The ministry of Health has assessed the regional hospitals and found that some have functional ICUs but with limited capacity and nine do not have ICUs but have identified space that can temporarily be converted into ICUs to manage the COVID-19 patients, Lugoloobi told parliament.
To ensure that this equipment is utilized fully even after COVID-19, Lugoloobi said there is an urgent need to remodel the existing space or construct new ICUs in some regional hospitals so that they meet the recommended standards. Lugoloobi, however, said that an additional Shs 14.44 billion will be required to construct new ICUs in the remaining regional referrals.

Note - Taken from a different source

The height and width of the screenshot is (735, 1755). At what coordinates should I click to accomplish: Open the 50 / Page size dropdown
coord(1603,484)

The Office of the Prime Minister will also take a share of Shs 45 billion to address the impact of the rising water levels and floods with support for social services infrastructure.

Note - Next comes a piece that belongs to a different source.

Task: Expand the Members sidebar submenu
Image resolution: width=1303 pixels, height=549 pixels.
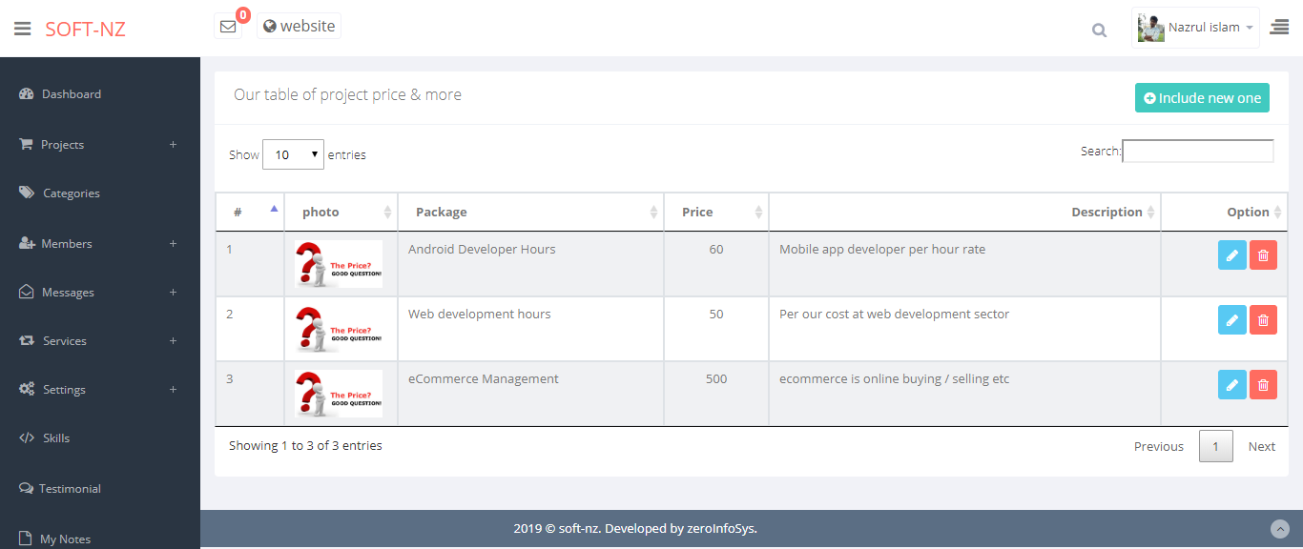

The ministry of Finance will have an allocation of Shs 455.18 billion as a transfer to the Uganda Development Bank (UDB) to support the private sector that has adversely been affected by the COVID-19 pandemic, while the Microfinance Support Centre which will get Shs 50 billion for provision of affordable credit to mitigate the negative impacts of COVID-19 and ensure continuity of the business activities severely affected.
Meanwhile, Shs 10 billion has been approved for ministry of Agriculture to enhance households' capacity for food security including the provision of inputs, Shs 100 billion for the Uganda Development Corporation (UDC) to invest in businesses that will be adversely affected by the COVID-19 pandemic, Shs 17.18 billion for the ministry of Science, Technology and Innovation to support scientists and innovators in COVID-19 interventions and Shs 45.67 billion will go to Uganda Revenue Authority to facilitate the implementation of digital tax stamps and others.
Uganda Prisons also has an allocation of Shs 10.78 billion to cater for costs arising out of the increasing numbers of prisoners and the Police Force will get Shs 41.69 billion to deal with persons who contravene measures that were put in place to control the spread of coronavirus disease. They will also have an additional Shs 223 billion for domestic arrears and others.
Despite the approval of the main the committee report, Dokolo Woman MP Cecilia Ogwal contested the supplementary allocations saying that it was not possible for the ministries to absorb the funds in the remaining days of the financial year. She also demanded a comprehensive post COVID-19 stimulus package instead of piecemeal supplementary requests.
“There is a need for a comprehensive study on how Uganda Development Corporation and Uganda Development Bank can benefit the ordinary SMEs which are agro-based and can transform the lives of the ordinary farmers and the general citizenry. We have however learnt that Uganda Development Bank disburses loans through commercial banks thereby making the rate of interest more expensive and unaffordable to the ordinary Ugandan borrowers,” said Ogwal.
MP Ogwal also noted chronic budgetary and fiscal indiscipline evident in the supplementary requests.